Nadszedł teraz czas, na to by twój sługa uzyskał ostateczny kształt i kolory. Wizualizujemy teraz jak powoli zlepek owej energii, formuje się w naszego servitora (w tym przypadku, tarcza trójkątna z wymalowanym na środku sigilem o barwie czarnej, ze względu na symboliczne wchłanianie energii). Następnie utrzymując wizualizację, wskazujemy w myślach naszemu słudze obiekt, w którym ma zamieszkać i nakazujemy by był przy nas wtedy gdy będziemy go potrzebować.

 

Etap V. Zakończenie rytuału

Gdy zrobimy już wszystko to co zrobić winniśmy, wychodzimy z transu. Możemy także odprawić jakiś rytuał oczyszczający.

 

5. Rodzaje servitorów

Rodzajów servitorów, jest tyle ile nasza wyobraźnia jest w stanie ogarnąć :).

To my podczas stwarzania, wybieramy jakiego typu będzie nasz servitor.

Kilka przykładów servitorów:

1. Servitor testowy (potocznie nazywany "bateryjką")

2. Servitor bojowo-obronny (potocznie nazywany "lustrem", atakuje lub odbija atak)

3. Servitor uzdrawiający

i wiele innych....

 

6. Niebezpieczeństwa wynikające ze swojego servitora

Servitor może nabrać swojej własnej woli, która może być inna od woli swojego pana.

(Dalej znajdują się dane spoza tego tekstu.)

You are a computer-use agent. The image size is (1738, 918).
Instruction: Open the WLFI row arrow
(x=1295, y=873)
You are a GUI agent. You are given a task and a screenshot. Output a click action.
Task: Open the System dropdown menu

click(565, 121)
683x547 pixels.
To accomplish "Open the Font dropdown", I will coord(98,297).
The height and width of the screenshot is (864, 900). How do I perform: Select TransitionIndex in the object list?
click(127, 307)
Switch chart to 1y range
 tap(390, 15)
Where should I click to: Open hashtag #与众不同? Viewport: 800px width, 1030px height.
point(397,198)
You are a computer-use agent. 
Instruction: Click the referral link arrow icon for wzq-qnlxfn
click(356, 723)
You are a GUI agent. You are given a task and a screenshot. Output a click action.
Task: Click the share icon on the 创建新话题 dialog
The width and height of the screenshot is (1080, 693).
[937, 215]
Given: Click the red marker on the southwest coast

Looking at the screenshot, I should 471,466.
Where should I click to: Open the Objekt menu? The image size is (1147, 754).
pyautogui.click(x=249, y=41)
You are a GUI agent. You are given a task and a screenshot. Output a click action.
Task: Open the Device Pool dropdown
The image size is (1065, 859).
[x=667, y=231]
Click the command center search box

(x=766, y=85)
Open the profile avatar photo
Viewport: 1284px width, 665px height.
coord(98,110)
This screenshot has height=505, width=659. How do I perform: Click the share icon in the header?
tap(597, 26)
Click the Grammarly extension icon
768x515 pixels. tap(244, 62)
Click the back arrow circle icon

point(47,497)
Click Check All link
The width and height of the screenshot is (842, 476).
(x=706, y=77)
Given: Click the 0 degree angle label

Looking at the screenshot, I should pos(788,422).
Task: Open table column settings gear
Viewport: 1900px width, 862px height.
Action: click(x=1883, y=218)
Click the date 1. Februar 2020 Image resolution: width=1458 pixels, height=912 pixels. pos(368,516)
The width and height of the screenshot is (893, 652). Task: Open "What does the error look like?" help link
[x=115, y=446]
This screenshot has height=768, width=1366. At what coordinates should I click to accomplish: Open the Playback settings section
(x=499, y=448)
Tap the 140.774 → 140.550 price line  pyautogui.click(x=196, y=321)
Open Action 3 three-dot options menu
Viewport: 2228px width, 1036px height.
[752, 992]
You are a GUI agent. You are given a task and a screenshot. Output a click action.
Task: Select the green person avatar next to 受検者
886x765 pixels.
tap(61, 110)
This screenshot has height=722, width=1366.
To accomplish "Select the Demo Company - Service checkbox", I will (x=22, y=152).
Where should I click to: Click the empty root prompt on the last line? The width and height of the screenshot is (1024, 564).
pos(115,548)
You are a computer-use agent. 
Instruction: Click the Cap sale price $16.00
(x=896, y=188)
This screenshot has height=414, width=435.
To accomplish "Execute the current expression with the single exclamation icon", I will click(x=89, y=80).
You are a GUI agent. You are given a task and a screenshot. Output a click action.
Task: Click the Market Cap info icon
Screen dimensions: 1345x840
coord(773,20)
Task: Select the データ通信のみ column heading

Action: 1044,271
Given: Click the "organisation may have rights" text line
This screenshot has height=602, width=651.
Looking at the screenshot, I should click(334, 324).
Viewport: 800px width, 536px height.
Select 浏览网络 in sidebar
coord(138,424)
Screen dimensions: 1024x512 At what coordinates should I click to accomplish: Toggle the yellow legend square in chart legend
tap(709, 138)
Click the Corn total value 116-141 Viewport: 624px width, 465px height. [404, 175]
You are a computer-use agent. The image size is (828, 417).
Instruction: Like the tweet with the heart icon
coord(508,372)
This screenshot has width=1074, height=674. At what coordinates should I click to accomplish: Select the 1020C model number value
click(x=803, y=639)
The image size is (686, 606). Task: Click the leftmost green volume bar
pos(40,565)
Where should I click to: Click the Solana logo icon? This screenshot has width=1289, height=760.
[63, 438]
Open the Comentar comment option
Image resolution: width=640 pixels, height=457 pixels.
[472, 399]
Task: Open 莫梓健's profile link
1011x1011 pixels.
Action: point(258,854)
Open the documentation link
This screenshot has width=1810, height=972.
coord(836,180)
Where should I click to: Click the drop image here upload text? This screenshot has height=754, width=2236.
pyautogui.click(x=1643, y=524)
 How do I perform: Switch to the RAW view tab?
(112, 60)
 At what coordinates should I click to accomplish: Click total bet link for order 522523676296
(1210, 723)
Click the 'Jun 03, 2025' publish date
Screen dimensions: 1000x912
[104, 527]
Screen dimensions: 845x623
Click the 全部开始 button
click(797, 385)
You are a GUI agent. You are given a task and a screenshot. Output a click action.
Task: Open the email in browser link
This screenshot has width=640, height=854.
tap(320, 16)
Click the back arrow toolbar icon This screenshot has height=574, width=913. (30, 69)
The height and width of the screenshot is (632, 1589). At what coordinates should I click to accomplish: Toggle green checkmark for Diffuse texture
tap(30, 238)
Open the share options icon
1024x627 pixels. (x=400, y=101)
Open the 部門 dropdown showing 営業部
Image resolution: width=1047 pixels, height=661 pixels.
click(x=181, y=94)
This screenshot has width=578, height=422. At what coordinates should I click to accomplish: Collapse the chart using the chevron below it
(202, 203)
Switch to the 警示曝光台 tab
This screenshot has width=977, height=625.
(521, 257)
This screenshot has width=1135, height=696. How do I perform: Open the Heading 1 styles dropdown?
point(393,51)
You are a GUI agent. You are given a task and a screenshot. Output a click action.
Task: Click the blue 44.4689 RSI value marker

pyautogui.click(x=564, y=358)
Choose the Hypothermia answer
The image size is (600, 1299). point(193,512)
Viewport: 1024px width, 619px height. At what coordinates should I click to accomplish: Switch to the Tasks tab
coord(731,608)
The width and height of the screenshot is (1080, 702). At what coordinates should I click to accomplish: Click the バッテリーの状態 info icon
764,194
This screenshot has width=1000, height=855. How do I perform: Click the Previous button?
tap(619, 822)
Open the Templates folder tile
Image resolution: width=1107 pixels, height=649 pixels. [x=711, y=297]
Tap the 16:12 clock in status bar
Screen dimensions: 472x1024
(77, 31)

Głównie dla tego warto zabezpieczyć się, przed swym własnym dziełem. Przedstawię teraz kilka środków ostrożności:

1. Zaprogramowanie servitorowi dyrektywy samobójstwa po określonym czasie

2. Podczas określania czasu życiowego, zaznacz by po swojej śmierci, wchłonął się z powrotem do nas

3. Zakaż mu ataku na twoją osobę, lub osoby będące w twoim otoczeniu

4. Zaznacz, aby wypełniał każde twoje polecenie (w tym przypadku polecenie autodestrukcji)

 

Pozdrawiam i dziękuję za uwagę.

~asembler

Odnośnik do komentarza
Udostępnij na innych stronach

a) Magia chaosu to system absurdalny (powiedziałbym: "nie dla mądrych ludzi") praktykowanie czegoś tylko dlatego, że "działa" jest skrajnie nieodpowiedzialne. Rozumiem, że ten system stawia człowieka w roli boga, bo inne systemy magiczne też tak robią (nawet reiki, ale o tym popełnię dopiero wpis) jednak używanie pewnych praktyk i tymczasowe czczenie danych bóstw wyłącznie w celu uzyskania efektu w danym zaklęciu (w tym zaklęciu Ozyrys, a w innym Bel itp.) to objaw pewnego rodzaju schizofrenii duchowej. Poza tym traktuje się różne byty duchowe tak jakby były idiotami.

 

B) Żadna wizualizacja nie ma mocy stwórczej. Stare systemy to wiedziały - magia chaosu zapomniała i stała się niczym bardziej magiczna wicca.

 

c) Servitorów nie ma, agregorów też nie. Byty w świecie duchowym istnieją obiektywnie, a nie wyobrażeniowo.

 

A już najbardziej absurdalnym stwierdzeniem jest:

Podczas określania czasu życiowego, zaznacz by po swojej śmierci, wchłonął się z powrotem do nas

Ciekawe jak ma to zrobić skoro już jest po śmierci czyli zginął. Final fantasty? :D

Edytowane przez siloam
Odnośnik do komentarza
Udostępnij na innych stronach

W krytyce założeń magii chaosu nie sposób się z Silo nie zgodzić - stąd i gwiazdka. Natomiast - posłużę się - znów - cytatem z Alheana, z którym, jak już gdzie indziej wspomniałam, nie do końca się zgadzam, ale jednak na pewne mechanizmy zwraca uwagę w sposób bardzo trafny - i przy opisie tych mechanizmów nie sposób nie przyznać mu racji - tak jak nie dało się nie przyznać jej ostatniemu postowi siloama :P

 

Myślę, że egregory i demony mają naturę podobną do, dajmy na to, ameby. Mogą się dzielić, klonować a dodatkowo jeszcze ewoluować i mutować. Tak też było z Jahwe. W jednym polu mocy, takim superegregorze, działają obecnie inne, spokrewnione ze sobą pola mocy. Inną naturę miał pierwotny Jahwe, inną ma współczesny katolicki Ojciec a jeszcze inną ma Allach. Zdaje się, że inny też jest duch protestantyzmu, ze swym sojuszem zawartym z kapitalizmem jako głównym polem swej aktywności [7] . Obecnie dwa z tych egregorów zdają się walczyć ze sobą o rząd dusz - islam i prostestanto- kapitalizm ścierają się na limesie cywilizacji arabskiej i anglosaskiej a podłożem tego konfliktu jest ropa naftowa, nazywana przez Nieńców, o czym wiemy od Leonida Lara, krwią diabła [8] . Temat ten jest wart osobnego potraktowania i z pewnością za jakiś czas do niego wrócę.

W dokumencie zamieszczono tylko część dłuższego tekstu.